Giving “things” human senses (Source: Infineon)
When it comes to things like object detection and recognition, many people’s knee-jerk reaction is to think of optical, camera-based technology, but radar can offer many advantages. For example, radar can detect even the smallest kind of motion, including whether someone is breathing, for example. This means there’s no need to periodically jump up and down waving your arms to keep the lights on (yes, I’m thinking of my frustrating experiences with traditional PIR sensors).
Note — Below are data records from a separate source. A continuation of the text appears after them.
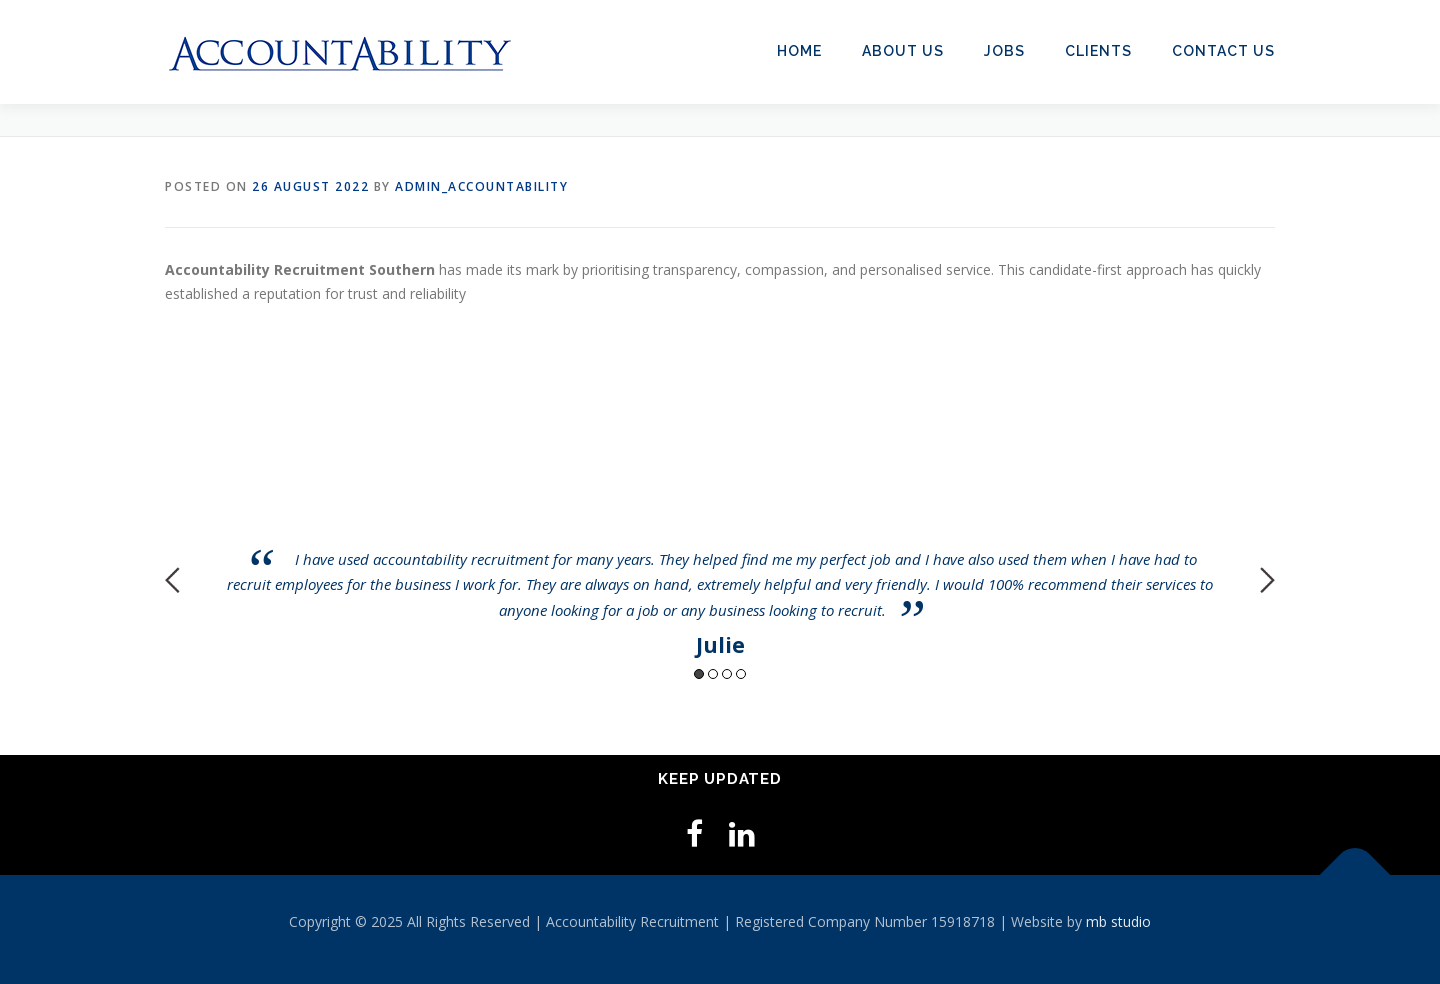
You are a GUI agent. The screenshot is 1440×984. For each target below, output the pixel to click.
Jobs (1004, 51)
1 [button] (699, 674)
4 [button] (741, 674)
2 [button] (713, 674)
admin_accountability (481, 186)
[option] (720, 565)
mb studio (1118, 921)
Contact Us (1223, 51)
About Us (903, 51)
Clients (1098, 51)
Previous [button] (172, 580)
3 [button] (727, 674)
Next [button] (1267, 580)
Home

Radar is versatile and flexible (it can sense distance and velocity, breathing and heart rate, people and gestures), it’s environmentally robust (it works in both sunlight and darkness and is resilient to dust, fog, and temperature), and it can anonymously detect through obstacles, which means it can be inconspicuously embedded in end products (see also Radar Sensors for the IoT).
The combination of Archetype AI’s AI (if you see what I mean) with Infineon’s 3D radar sensors will allow developers to uncover the hidden patterns of behavior in unstructured sensor data and blend real-time sensor data with natural language to create a living view of the world to analyze complex sensor-based data (again, try saying that ten times quickly).
I can easily envision the day when AI-augmented sensors surround us, powering products that hang onto every word and gesture, poised to pounce into action to sate and satisfy our every whim. How about you? Are you, like me, preparing yourself for a life of intelligent sensor-powered delectation and delight?